> **Data in this exercise**:
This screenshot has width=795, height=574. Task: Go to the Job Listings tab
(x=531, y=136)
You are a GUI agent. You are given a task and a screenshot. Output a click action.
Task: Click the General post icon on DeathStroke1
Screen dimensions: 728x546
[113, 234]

---

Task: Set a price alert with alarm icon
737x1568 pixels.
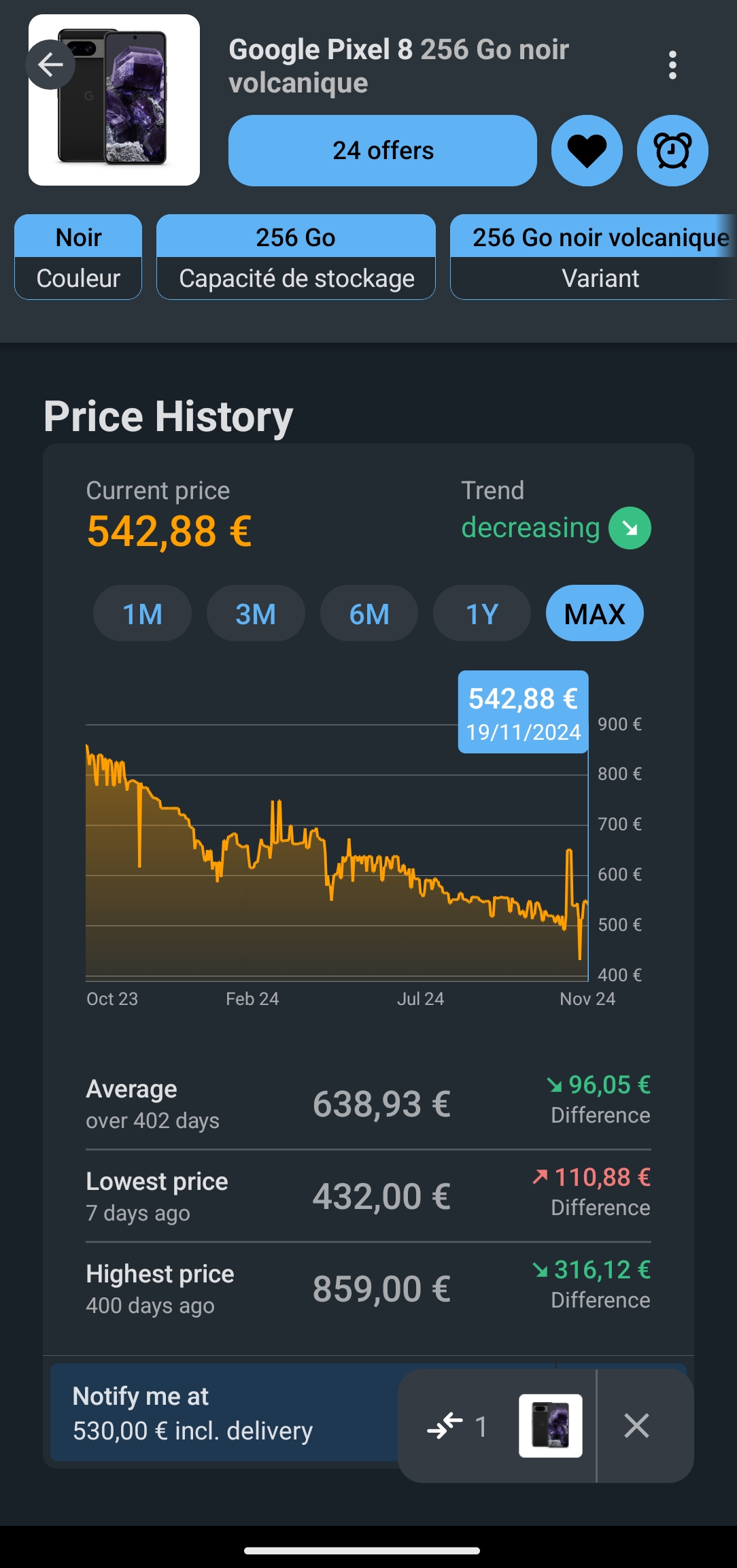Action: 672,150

---

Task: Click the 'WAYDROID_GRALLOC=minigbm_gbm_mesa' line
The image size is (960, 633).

> **Aim of the task**:
The answer is the lines above between the line holding "Task: Click the 'WAYDROID_GRALLOC=minigbm_gbm_mesa'" and the line holding "The image size is (960, 633).", inclusive, each written out exactly, and no others.

> **Task output**:
Task: Click the 'WAYDROID_GRALLOC=minigbm_gbm_mesa' line
The image size is (960, 633).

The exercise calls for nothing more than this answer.